The concept of business crowd funding appears to be gaining ground as IPOs continue to be delayed, with a lack of confidence in Wall Street, and the economy in general, being cited as reasons behind the reluctance to launch initial purchase offerings right now. It is estimated that more than three hundred public offerings, including IPOs by high-profile companies such as Zynga and Groupon, have been put on ice this year, with no indication of when that ice is likely to thaw. The combined capital these IPOs are hoping to raise exceeds $180 billion, with more than fifty aiming to raise in the region of $100 million each. In the past, IPOs were the best means for raising funds to expand smaller companies, but with rapid advances in technology in the past two or three years alone, this need no longer be the case. There are alternatives – one of which is crowd funding.

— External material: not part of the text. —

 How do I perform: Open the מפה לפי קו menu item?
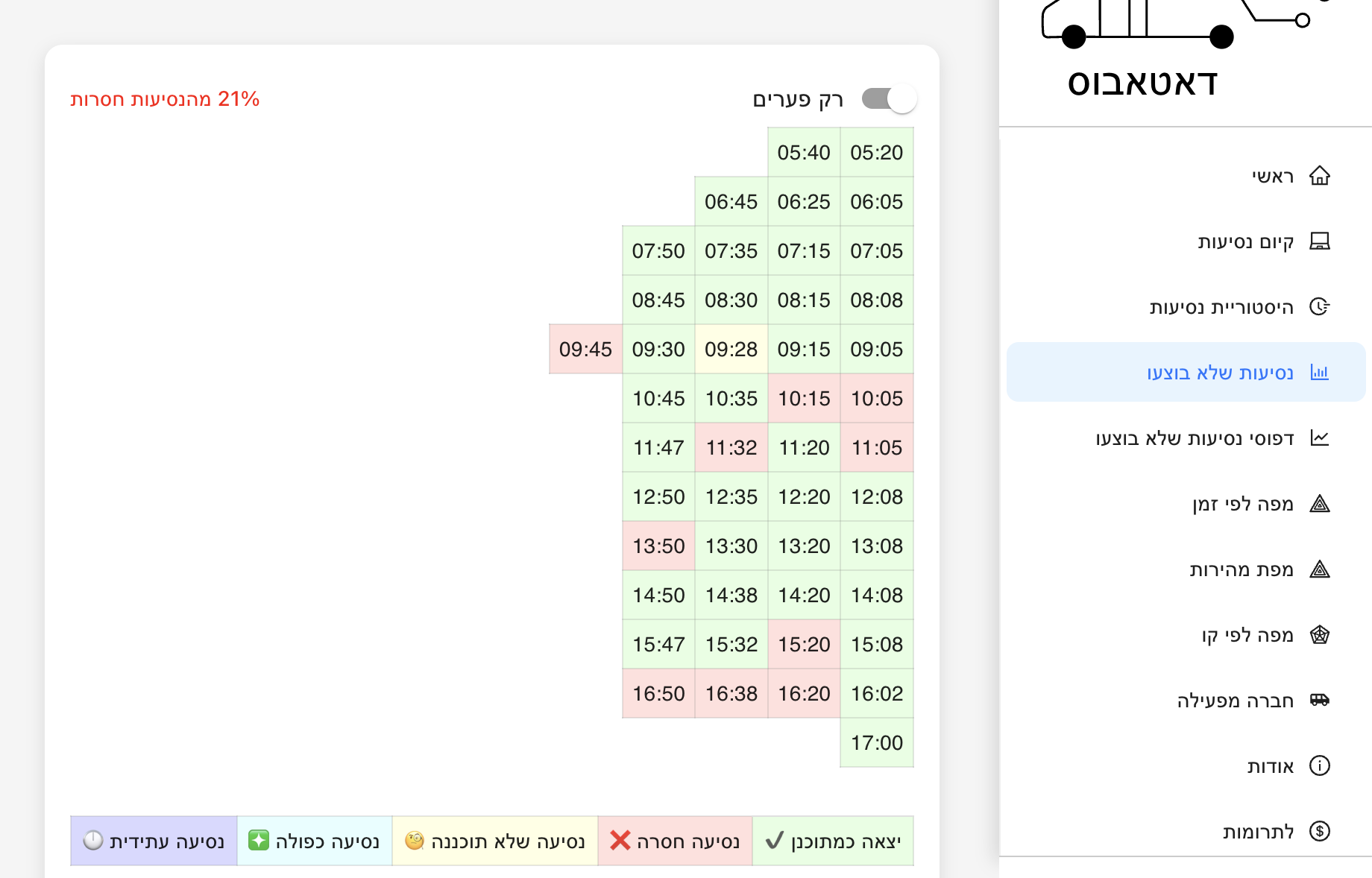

Also referred to as crowd sourced capital, or crowd financing, crowd funding can be used for a number of reasons, such as to raise funds for disaster relief, or generate interest in a cause. It can also be used to raise funds for a startup company, which may be referred to as seed funding or angel investing. Social networks on the internet are seen to be great tools for crowd funding, and with the delays associated with IPOs at this time, analysts believe crowd funding may become a viable alternative for raising additional capital for expansion of existing businesses.

Volatile markets continue to make investors cautious, the reckless abandon with which banks were lending money has been abandoned as they hold on to their cash, and the government appears to have run out of options in their stimulus efforts – all of which impact negatively on Wall Street. While IPOs and going public are unlikely to lose their appeal, crowd funding can prove to be less costly, more efficient and flexible. Using online social networks to source investors, and for investors to discover viable companies to invest in, has resulted in a host of crowd funding facilitators, with the concept working so well, that some companies may choose not to go public at all.

Of course, any ground-breaking concept will have pros and cons. Crowd funding supporters point out that it allows innovative thinking, not restricted by corporate boundaries. One of the main disadvantages of crowd funding is that in order to get investors to buy into the project, ideas need to be made public in some detail, putting the fund-seeker at risk of having the idea stolen. Also, securities laws tend to be complex, and crowd funding participants need to make sure they are not violating any of these laws.